Por meio do documento, o CNJ estabeleceu uma Política Pública de tratamento adequado dos conflitos de interesses, ou seja, a partir de então, aos órgãos judiciários incumbe, além da solução adjudicada mediante sentença, oferecer outros mecanismos de tratamento de controvérsias, em especial os chamados meios consensuais, como a mediação e a conciliação.

​De acordo com o texto, em seu artigo 4°, compete ao Conselho Nacional de Justiça organizar programa com o objetivo de promover ações de incentivo à autocomposição de litígios e à pacificação social por meio da conciliação e da mediação. Assim, patente que o próprio órgão, ao editar a Resolução n. 16/2012, acabou esquecendo o que preconizou anteriormente.

​A utilização de um procedimento mediativo, em vez de uma metodologia conflitiva, oferece aos envolvidos um ambiente cooperativo, criando um agir de unificação desse vínculo que nunca existiu.

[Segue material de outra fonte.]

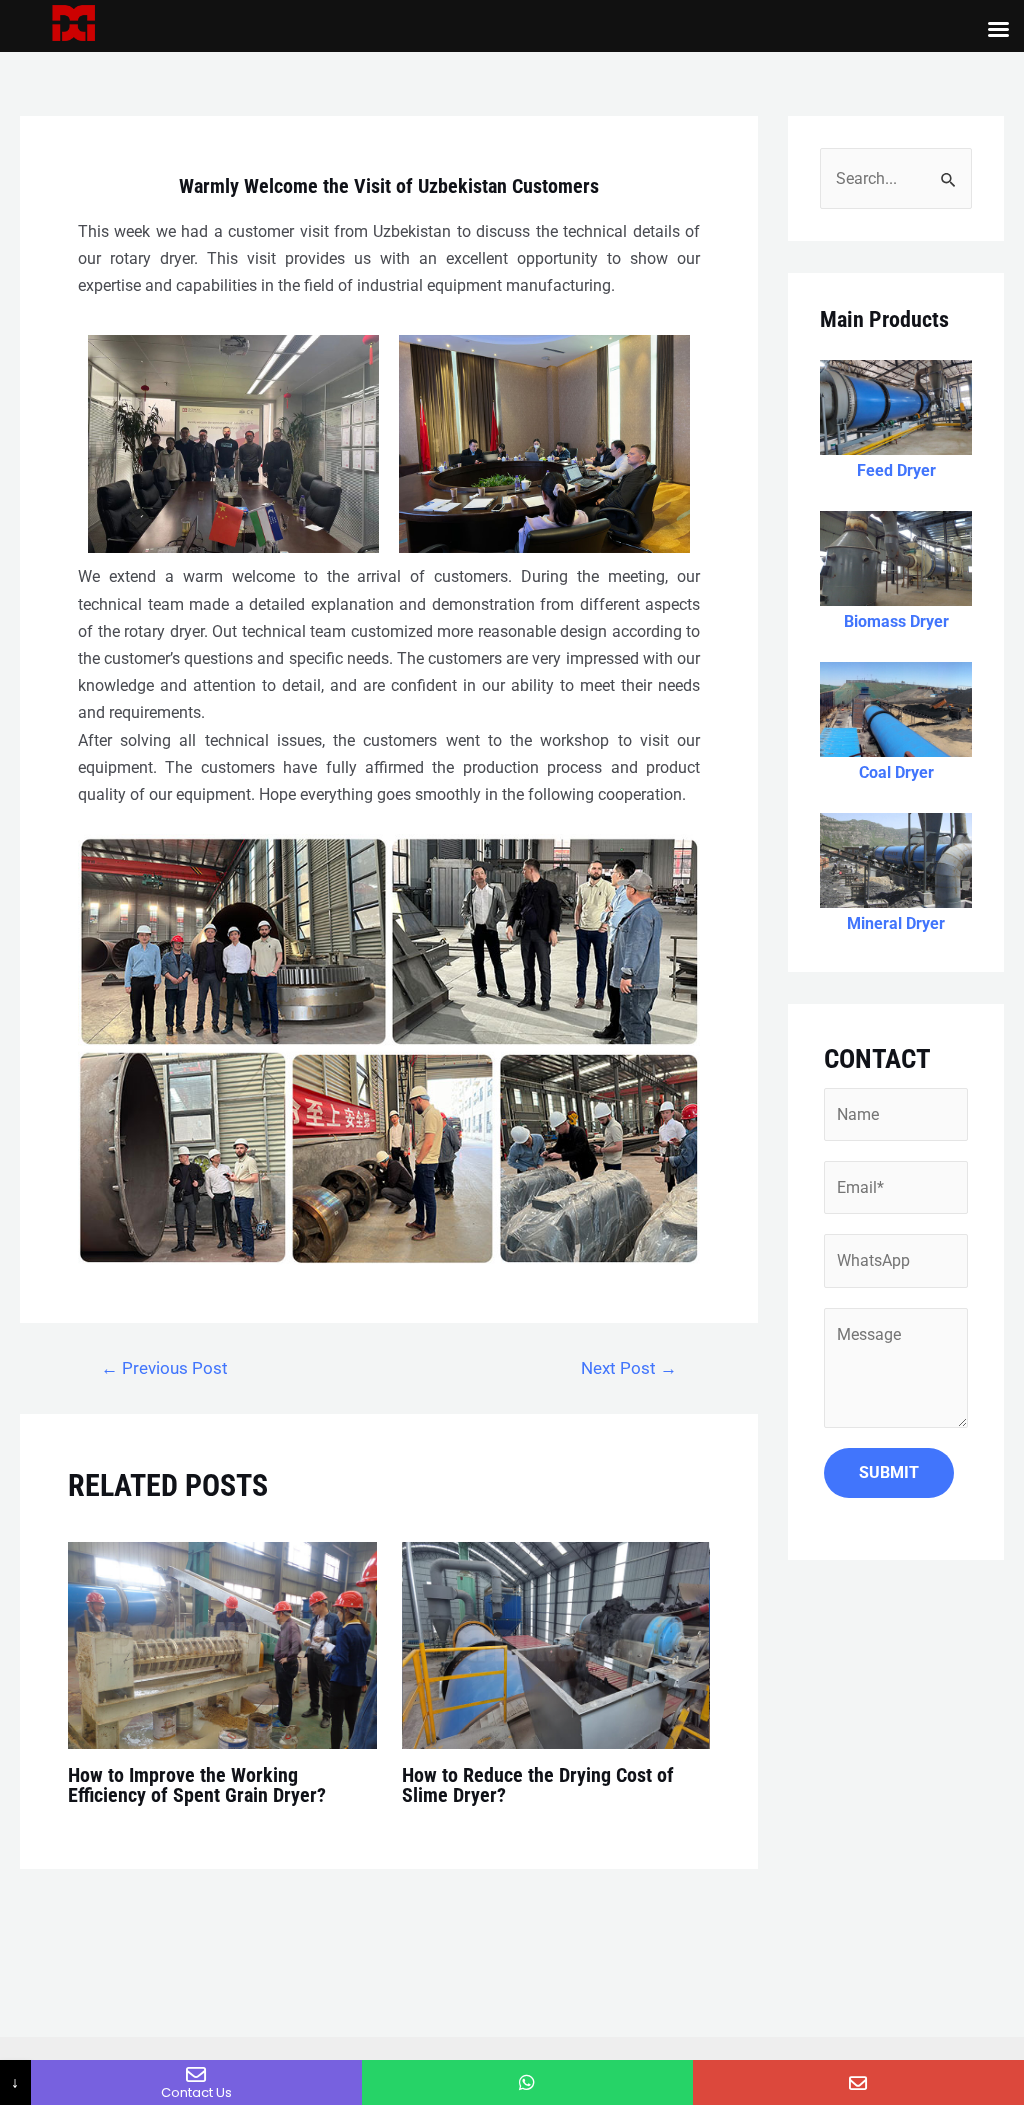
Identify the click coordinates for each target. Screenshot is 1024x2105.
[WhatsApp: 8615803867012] (527, 2082)
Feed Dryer (896, 470)
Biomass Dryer (896, 621)
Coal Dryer (896, 772)
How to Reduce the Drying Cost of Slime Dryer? (538, 1785)
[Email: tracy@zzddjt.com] (858, 2082)
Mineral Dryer (896, 923)
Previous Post (164, 1368)
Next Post (629, 1368)
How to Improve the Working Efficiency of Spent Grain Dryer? (197, 1785)
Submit (889, 1472)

​Sabe-se que, por meio do exame laboratorial a partir do código genético, mais cedo ou mais tarde, o filho terá o preenchimento do vazio que sempre existiu no espaço reservado ao nome do pai. Contudo, não podemos, enquanto operadores do Direito, incentivar práticas que têm a potencialidade de afastar ainda mais aqueles que nunca tiveram a oportunidade de estar próximos.